Meteoroloji Genel Müdürlüğü 2020 yılı kuraklık haritalarında, aralık ayında Ege, Akdeniz, Güneydoğu, Doğu Anadolu, Trakya ve Karadeniz'in bazı bölgeleri haricinde; Türkiye'nin önemli bölümünün yağış almadığı, aralık ayı ile son 3 ve 6 aylık dönem haritalarında da 'olağanüstü ve şiddetli kuraklık' görülüyor.

BAŞKAN BAYRAM; “ALLAH YARDIMCIMIZ OLSUN”

Bir zamanlar tahıl ambarı olarak bilinen Karaman ve Konya ovası, artan kuraklık riskine karşı da tarımsal anlamda tedbirlerini almaya özen gösterirken, Karaman Ziraat Odası son yıllarda yaşanan bu durumu “Kuraklıkta Acil Durum” olarak özetliyor.
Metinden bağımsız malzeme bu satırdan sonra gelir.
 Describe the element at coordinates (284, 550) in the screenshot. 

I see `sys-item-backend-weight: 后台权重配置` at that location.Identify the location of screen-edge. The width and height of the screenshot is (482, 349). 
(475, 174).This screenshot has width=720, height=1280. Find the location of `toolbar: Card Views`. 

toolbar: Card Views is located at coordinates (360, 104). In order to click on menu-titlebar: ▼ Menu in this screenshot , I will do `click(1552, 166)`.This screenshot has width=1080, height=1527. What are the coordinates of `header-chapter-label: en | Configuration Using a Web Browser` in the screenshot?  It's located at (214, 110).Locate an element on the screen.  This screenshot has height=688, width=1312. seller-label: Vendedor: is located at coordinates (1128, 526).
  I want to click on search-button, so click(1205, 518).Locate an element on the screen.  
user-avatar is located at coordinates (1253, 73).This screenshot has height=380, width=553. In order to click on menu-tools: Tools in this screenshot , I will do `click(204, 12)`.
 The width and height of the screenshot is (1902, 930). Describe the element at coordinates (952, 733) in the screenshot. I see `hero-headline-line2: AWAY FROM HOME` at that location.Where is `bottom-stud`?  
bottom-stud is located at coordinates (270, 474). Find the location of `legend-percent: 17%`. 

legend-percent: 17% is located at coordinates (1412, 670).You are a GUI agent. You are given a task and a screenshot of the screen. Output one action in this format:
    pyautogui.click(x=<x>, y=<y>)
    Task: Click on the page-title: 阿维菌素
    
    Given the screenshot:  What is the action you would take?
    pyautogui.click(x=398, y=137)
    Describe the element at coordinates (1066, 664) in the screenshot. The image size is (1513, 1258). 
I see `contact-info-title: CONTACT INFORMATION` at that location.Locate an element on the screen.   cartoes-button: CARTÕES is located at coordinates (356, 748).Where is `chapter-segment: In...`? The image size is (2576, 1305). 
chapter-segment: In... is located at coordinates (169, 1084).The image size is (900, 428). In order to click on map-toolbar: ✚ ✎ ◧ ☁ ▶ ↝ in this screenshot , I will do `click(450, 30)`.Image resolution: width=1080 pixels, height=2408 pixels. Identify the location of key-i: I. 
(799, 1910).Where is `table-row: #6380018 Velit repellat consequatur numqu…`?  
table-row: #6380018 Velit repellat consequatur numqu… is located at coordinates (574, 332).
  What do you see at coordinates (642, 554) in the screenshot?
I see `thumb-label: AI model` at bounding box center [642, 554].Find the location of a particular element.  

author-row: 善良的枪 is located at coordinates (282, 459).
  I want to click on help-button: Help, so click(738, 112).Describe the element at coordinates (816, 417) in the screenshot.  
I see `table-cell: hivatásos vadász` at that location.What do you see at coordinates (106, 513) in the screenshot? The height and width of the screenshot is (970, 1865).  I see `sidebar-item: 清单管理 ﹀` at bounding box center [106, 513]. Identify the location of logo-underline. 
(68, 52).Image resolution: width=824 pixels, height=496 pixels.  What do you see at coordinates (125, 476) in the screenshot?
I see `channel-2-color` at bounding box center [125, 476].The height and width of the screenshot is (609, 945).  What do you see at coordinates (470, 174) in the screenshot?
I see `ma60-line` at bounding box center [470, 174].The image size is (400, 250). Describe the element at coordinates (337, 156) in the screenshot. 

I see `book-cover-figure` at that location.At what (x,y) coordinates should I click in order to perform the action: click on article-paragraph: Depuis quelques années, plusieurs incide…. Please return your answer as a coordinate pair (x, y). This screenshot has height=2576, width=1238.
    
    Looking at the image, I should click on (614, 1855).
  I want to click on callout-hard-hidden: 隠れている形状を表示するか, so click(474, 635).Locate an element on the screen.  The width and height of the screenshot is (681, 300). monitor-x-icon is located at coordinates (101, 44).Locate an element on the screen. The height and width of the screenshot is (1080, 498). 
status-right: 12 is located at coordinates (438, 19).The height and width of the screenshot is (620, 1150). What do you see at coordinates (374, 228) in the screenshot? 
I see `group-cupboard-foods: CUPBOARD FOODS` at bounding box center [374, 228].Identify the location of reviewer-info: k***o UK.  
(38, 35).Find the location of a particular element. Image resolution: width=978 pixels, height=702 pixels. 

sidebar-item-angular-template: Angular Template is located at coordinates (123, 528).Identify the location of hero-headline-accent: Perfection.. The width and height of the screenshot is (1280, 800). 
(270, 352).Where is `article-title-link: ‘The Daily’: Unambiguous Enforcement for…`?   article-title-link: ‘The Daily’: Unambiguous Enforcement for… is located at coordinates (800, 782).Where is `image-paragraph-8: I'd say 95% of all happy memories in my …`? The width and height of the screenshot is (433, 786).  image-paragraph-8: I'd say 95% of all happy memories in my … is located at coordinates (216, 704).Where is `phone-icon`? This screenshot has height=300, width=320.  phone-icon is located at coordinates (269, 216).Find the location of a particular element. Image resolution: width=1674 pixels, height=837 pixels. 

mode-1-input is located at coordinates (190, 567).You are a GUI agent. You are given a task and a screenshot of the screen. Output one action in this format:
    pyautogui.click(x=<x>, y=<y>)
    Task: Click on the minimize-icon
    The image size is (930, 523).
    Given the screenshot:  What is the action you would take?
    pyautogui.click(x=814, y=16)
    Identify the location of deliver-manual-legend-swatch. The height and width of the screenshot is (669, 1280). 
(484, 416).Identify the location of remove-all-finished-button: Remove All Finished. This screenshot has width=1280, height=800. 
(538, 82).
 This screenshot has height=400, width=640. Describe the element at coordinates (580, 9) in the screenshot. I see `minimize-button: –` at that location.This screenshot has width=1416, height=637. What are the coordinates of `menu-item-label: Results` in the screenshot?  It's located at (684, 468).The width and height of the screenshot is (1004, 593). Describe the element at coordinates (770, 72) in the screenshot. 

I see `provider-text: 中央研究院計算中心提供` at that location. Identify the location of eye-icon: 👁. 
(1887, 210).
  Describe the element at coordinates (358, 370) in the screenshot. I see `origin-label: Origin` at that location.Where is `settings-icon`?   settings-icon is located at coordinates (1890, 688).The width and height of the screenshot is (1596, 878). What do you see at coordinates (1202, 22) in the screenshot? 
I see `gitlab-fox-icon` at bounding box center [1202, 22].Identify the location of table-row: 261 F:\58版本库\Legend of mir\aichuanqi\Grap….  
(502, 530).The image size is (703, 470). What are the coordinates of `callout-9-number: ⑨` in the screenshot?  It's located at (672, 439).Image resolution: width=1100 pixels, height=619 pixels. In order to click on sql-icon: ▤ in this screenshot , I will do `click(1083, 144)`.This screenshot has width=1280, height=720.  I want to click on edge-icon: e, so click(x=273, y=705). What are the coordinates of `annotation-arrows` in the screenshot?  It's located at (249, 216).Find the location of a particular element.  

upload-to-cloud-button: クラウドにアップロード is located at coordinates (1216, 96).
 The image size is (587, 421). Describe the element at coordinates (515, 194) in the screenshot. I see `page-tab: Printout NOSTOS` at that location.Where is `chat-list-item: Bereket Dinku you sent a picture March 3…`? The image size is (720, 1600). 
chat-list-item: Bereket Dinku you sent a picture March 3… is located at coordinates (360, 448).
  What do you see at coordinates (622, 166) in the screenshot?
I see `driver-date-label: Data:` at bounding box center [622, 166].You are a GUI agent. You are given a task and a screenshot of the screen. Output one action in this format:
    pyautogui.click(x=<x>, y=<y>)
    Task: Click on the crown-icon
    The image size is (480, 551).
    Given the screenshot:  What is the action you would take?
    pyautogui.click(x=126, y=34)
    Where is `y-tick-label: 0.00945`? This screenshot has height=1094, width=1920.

Karaman Ziraat Odası Başkanı yaptığı paylaşım ve kuraklık haritasını kamuoyu ile paylaşırken, Ziraat Odası Başkanı Mehmet Bayram;

“Meteoroloji Genel Müdürlüğü Aralık ayı kuraklık haritalarını yayınladı. Normalin Yüzdesi Metodu’na göre ülkenin büyük bölümü  “Şiddetli Kurak, Acil Durum” yaşıyor.  Allah yardımcımız olsun. Ayrıca son yıllarda ilimizde zeytin bahçelerinin yaygınlaştırılmasında çok ciddi mesafe alınmış, ağaç sayısı önemli ölçüde artmıştır. Ancak bu yıl olduğu gibi iklim değişikliği zeytin üretimini de çok etkileyecek görünüyor.”dedi.

SU ZENGİNİ DEĞİLİZ

Kararsız yağışlarla göller ve yer altında suyun depo edilememesi nedenleriyle su birikmediği ve ülkemizi hidrolojik kuraklığa sürüklediğine vurgu yapan uzmanlar bu konu hakkında; “Hidrolojik kuraklık, meteorolojik kuraklığı artırmaktır. Su ve nem olmaz ise yağış da olmaz. Bilhassa tatlı su kaynaklarımızın aşırı kirlenmesi de çok önemi bir etkendir. Su zengini değiliz. Su kıtlığı yaşamaktayız. Su havzaları yanlış kullanılmaktadır ve bu konuda maalesef gerekli önlemler hala alınmamıştır.”diyerek de uyarılarda bulunuyor.